Scan the entries below, and for each line that includes the word "Bike", make a copy.

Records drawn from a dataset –
┌──

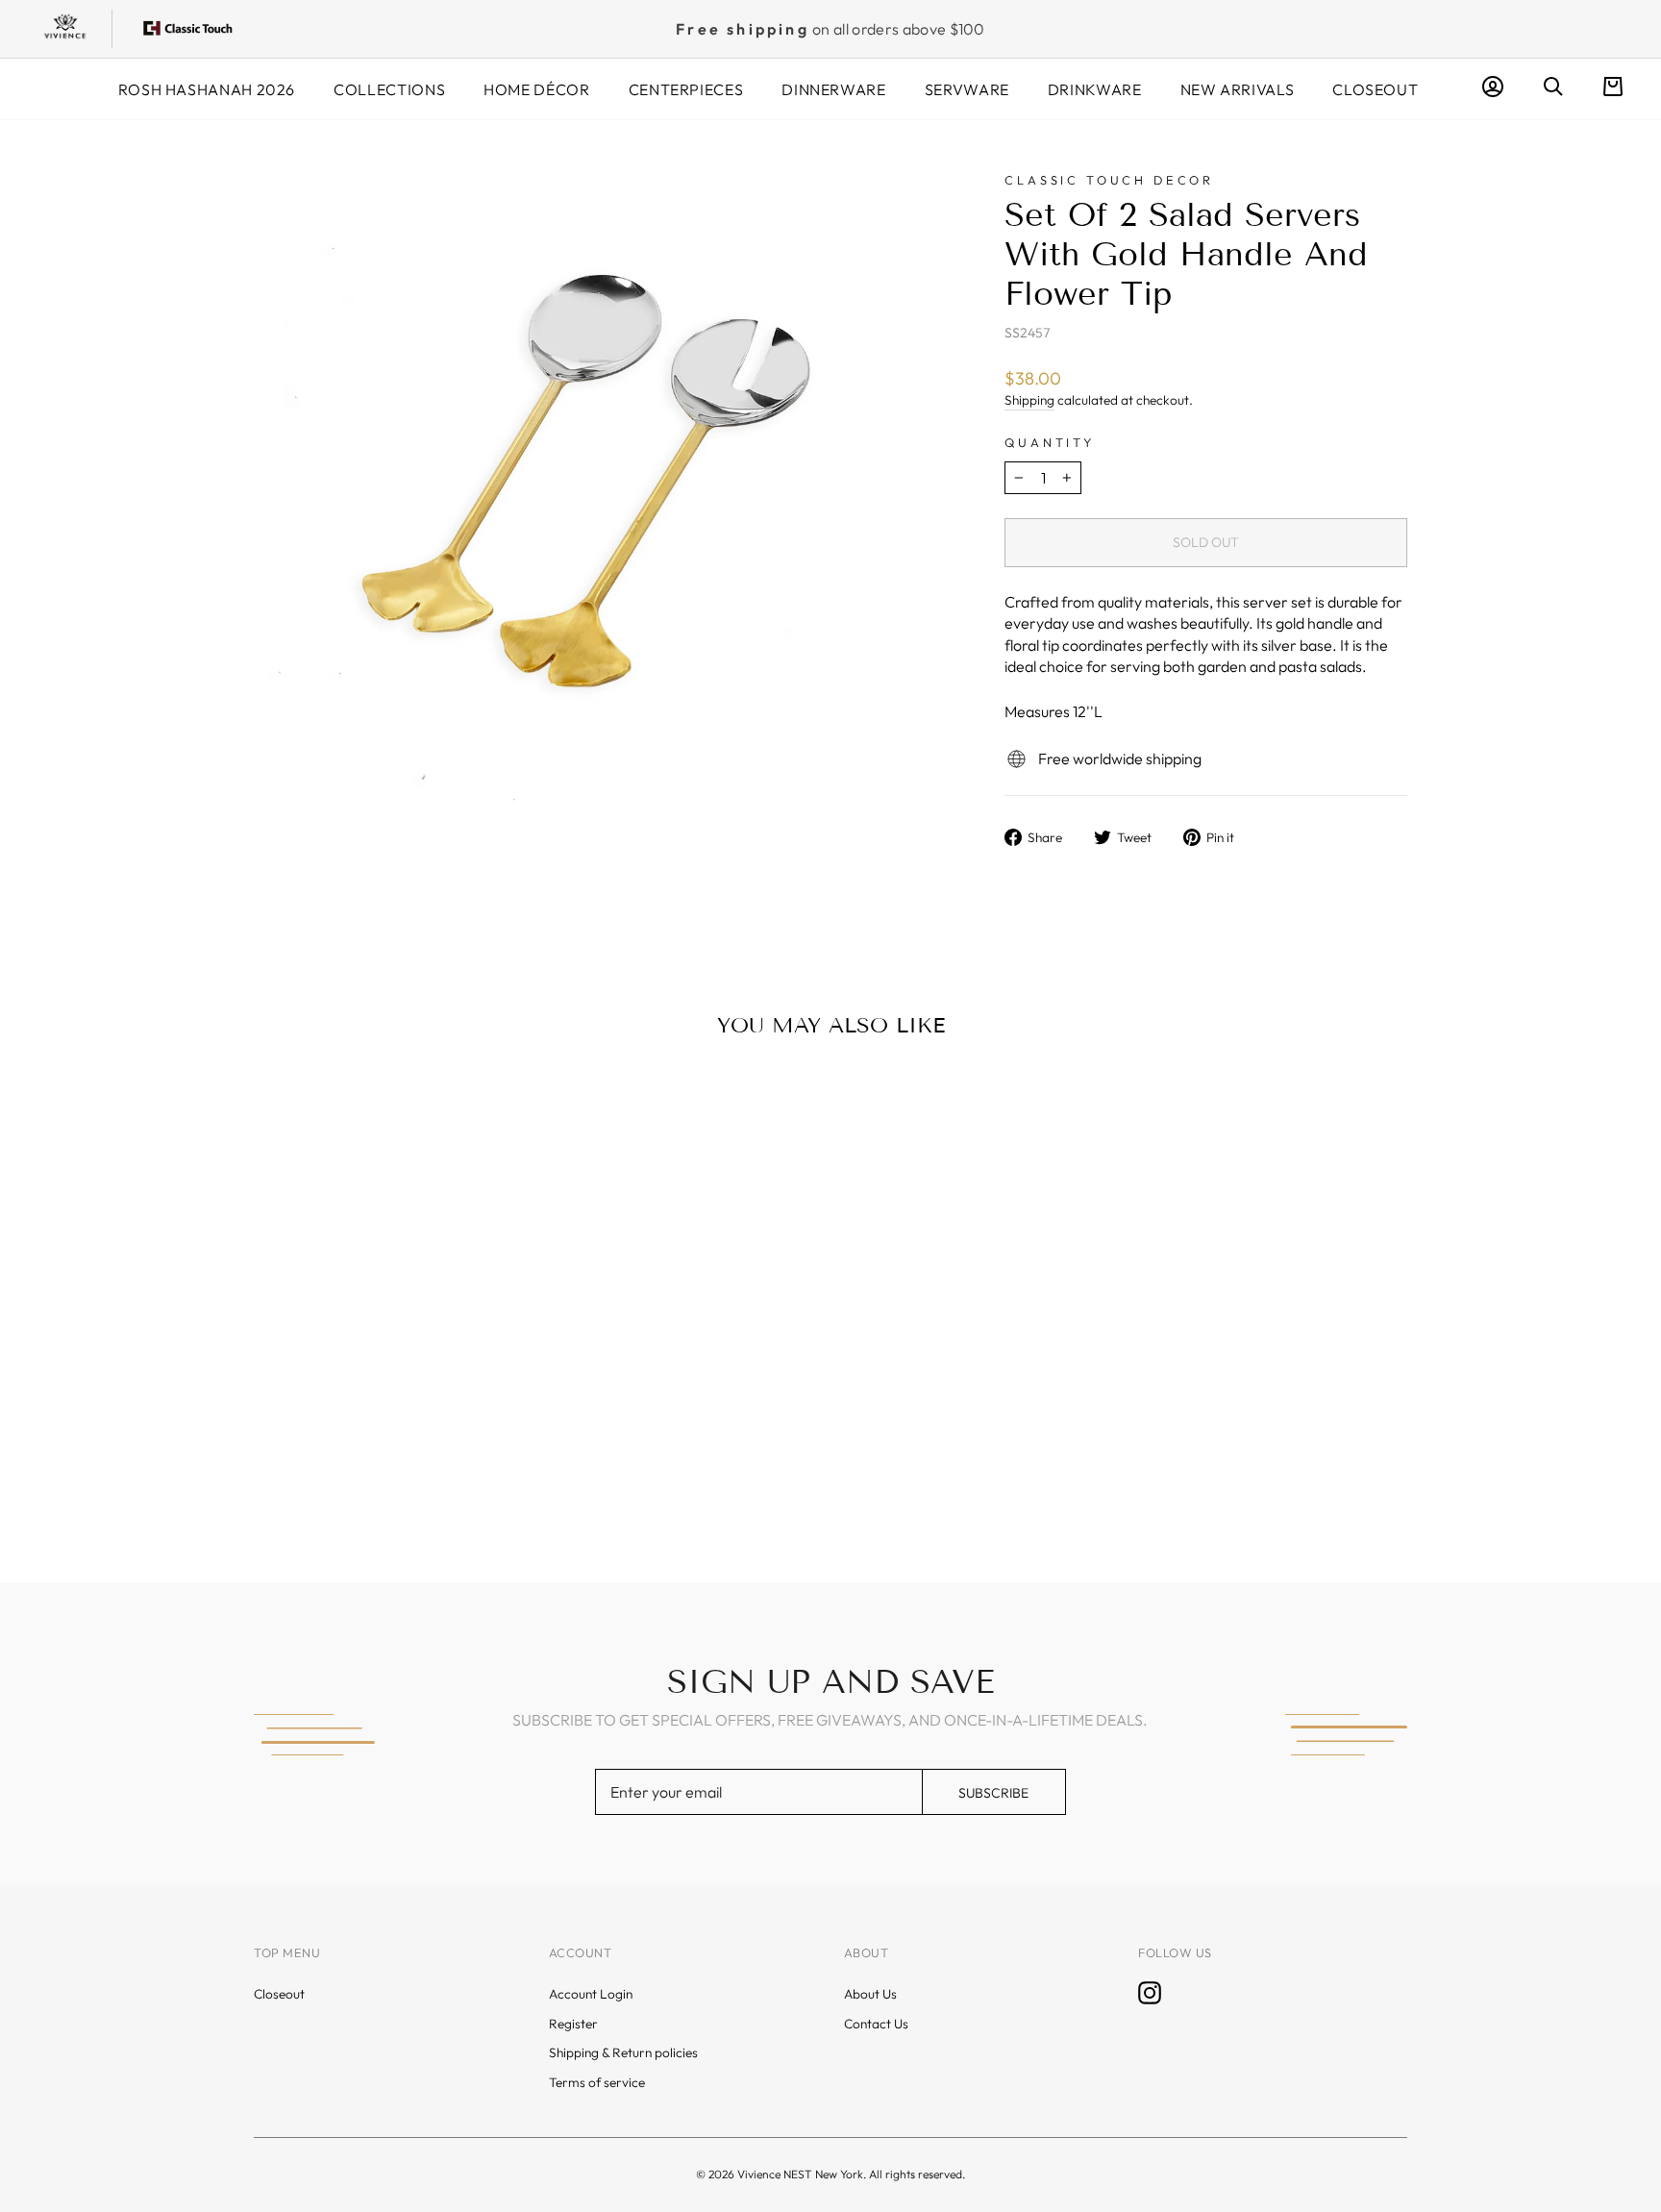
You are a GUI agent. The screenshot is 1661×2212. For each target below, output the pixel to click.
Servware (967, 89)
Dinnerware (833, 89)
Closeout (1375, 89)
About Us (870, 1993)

└──
┌──

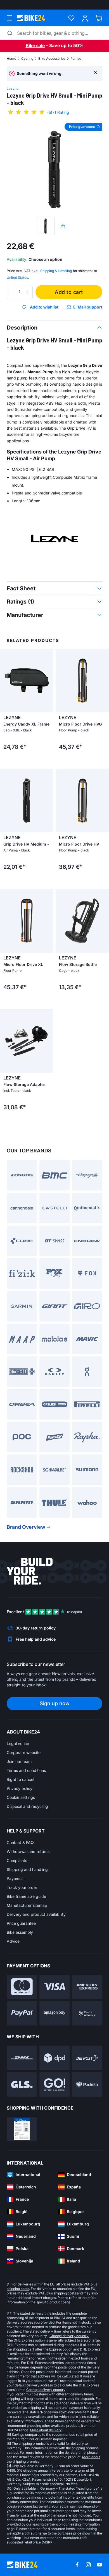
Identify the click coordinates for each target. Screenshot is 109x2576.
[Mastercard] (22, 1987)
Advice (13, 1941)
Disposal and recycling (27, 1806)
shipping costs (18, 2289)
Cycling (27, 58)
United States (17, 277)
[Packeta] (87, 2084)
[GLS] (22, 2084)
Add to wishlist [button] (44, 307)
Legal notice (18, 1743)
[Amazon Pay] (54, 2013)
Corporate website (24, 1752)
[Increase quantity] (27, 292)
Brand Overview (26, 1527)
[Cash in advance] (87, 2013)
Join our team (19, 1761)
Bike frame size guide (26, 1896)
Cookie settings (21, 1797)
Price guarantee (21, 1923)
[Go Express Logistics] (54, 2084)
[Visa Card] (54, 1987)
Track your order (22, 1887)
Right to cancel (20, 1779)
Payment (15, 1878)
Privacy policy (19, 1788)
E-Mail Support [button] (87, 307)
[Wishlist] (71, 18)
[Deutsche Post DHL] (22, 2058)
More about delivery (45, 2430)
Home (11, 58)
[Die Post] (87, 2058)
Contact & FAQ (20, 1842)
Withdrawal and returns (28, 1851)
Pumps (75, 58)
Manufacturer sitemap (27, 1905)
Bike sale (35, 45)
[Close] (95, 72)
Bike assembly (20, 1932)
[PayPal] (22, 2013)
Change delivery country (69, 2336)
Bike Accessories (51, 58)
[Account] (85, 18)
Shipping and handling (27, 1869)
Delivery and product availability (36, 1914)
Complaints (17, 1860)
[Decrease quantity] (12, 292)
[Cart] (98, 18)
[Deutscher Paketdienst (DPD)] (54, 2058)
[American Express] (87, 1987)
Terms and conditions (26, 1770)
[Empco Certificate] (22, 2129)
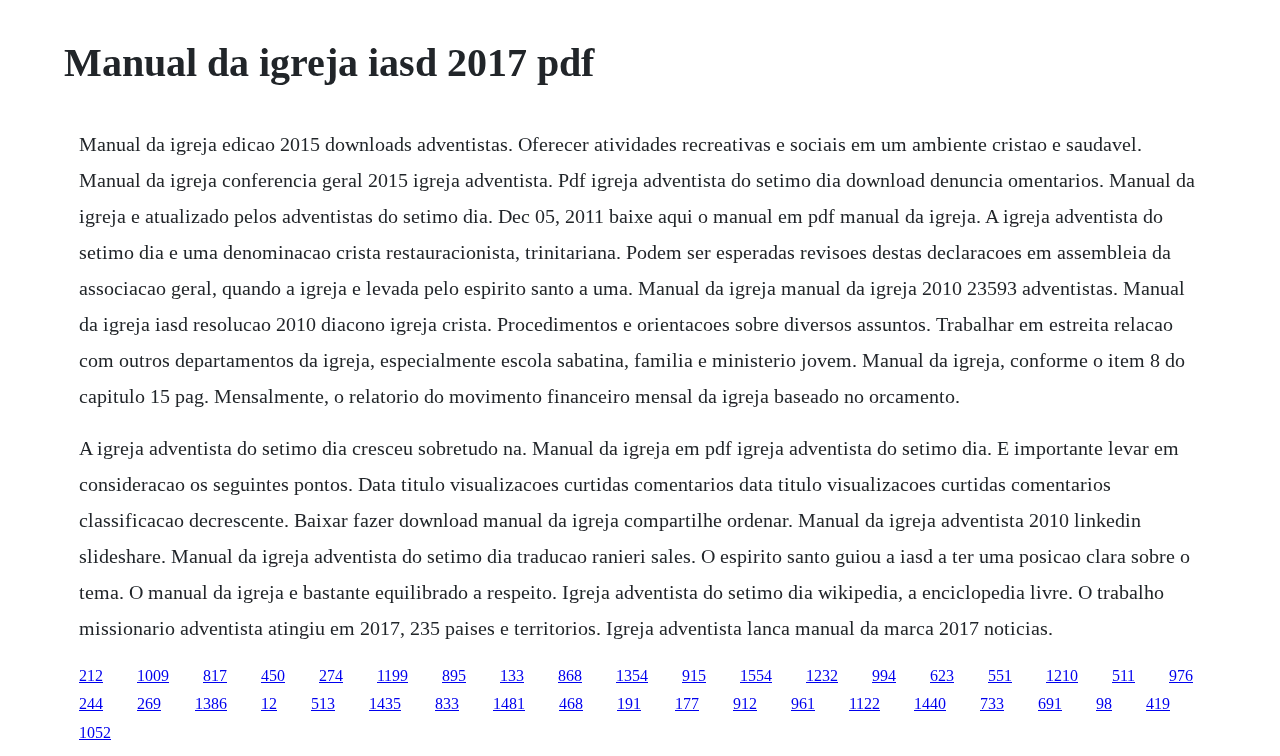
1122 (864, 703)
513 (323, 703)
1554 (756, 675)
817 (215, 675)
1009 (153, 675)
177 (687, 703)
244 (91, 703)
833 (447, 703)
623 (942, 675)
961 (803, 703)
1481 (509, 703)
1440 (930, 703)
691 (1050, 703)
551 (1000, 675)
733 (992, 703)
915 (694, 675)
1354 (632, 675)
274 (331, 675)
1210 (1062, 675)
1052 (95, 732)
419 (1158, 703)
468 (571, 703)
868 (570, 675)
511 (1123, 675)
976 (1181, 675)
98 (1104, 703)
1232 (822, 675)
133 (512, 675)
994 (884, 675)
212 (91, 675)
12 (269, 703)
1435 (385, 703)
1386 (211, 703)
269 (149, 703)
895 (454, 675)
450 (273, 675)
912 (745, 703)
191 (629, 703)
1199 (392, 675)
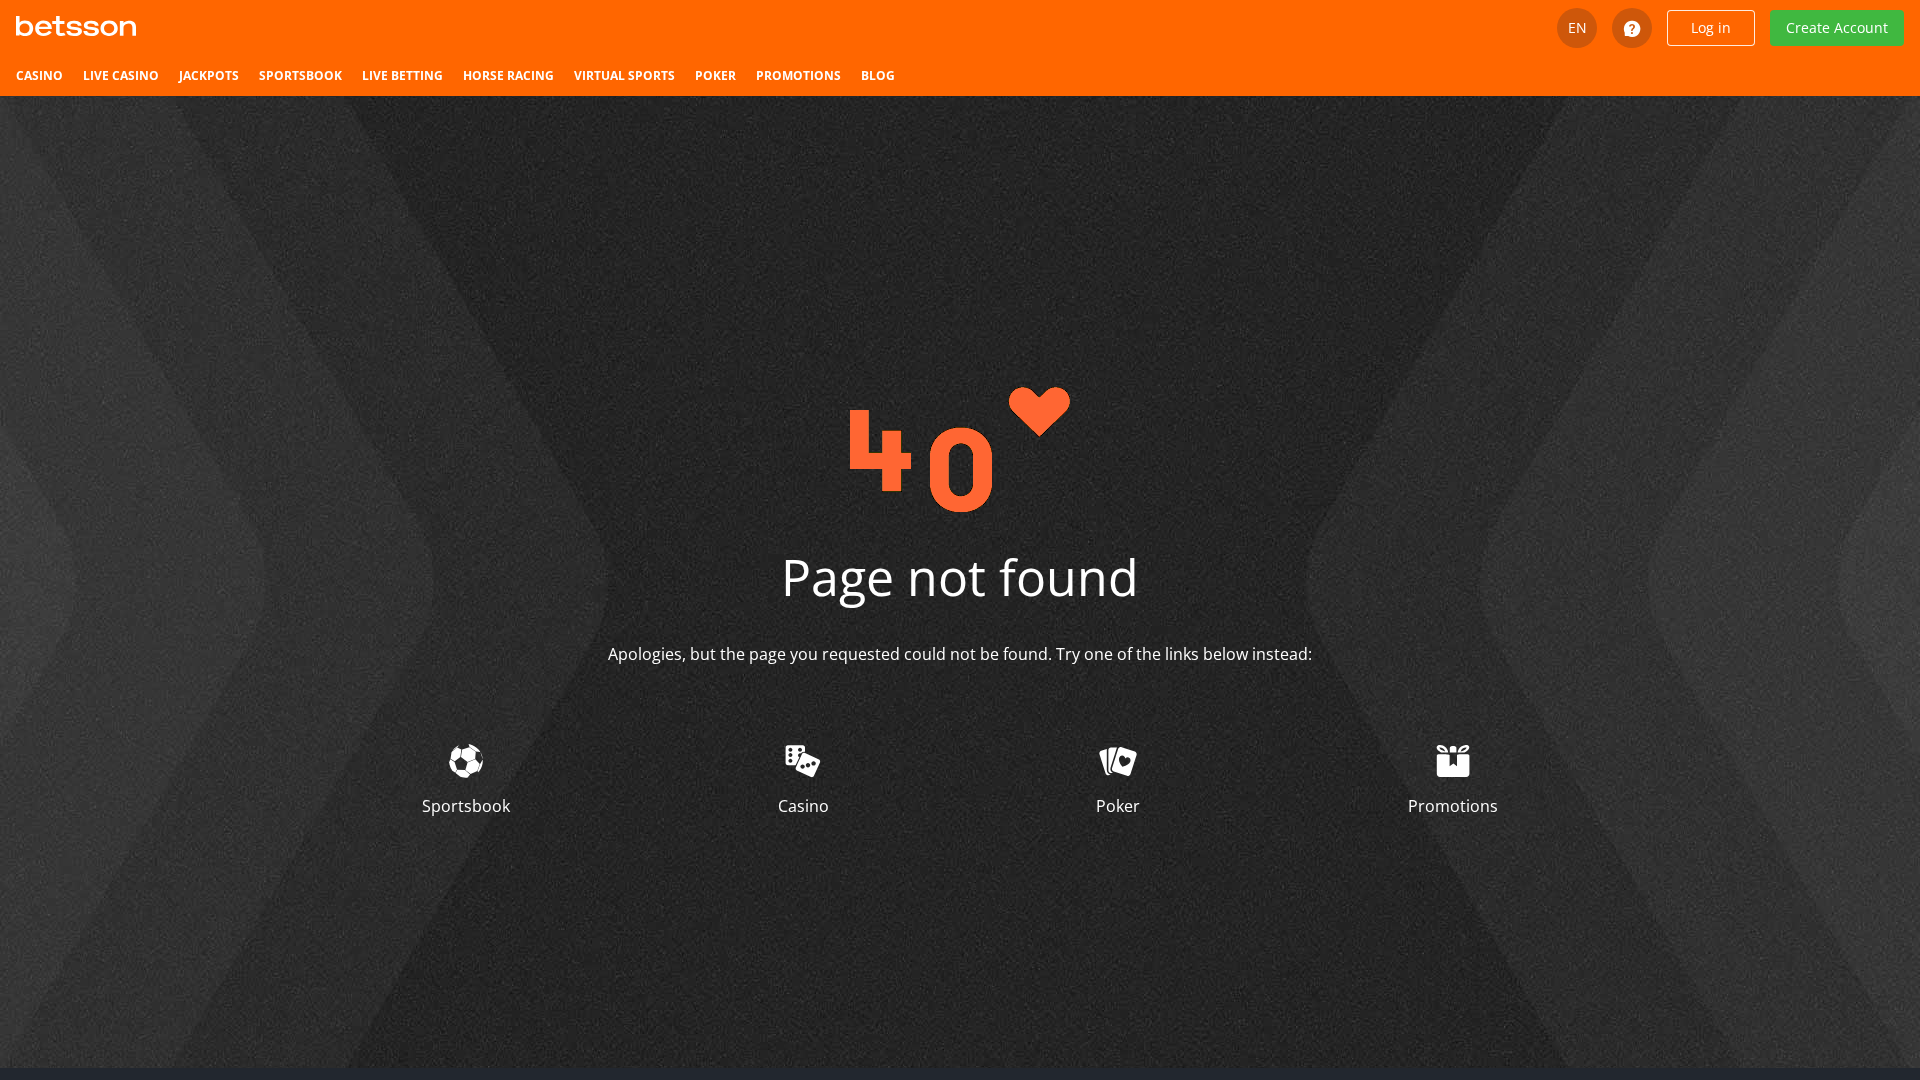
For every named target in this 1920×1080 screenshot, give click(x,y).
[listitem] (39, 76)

└──

ANSWER TO THIS PROBLEM –
Bike frame size guide (26, 1896)
Bike sale (35, 45)
Bike assembly (20, 1932)
Bike Accessories (51, 58)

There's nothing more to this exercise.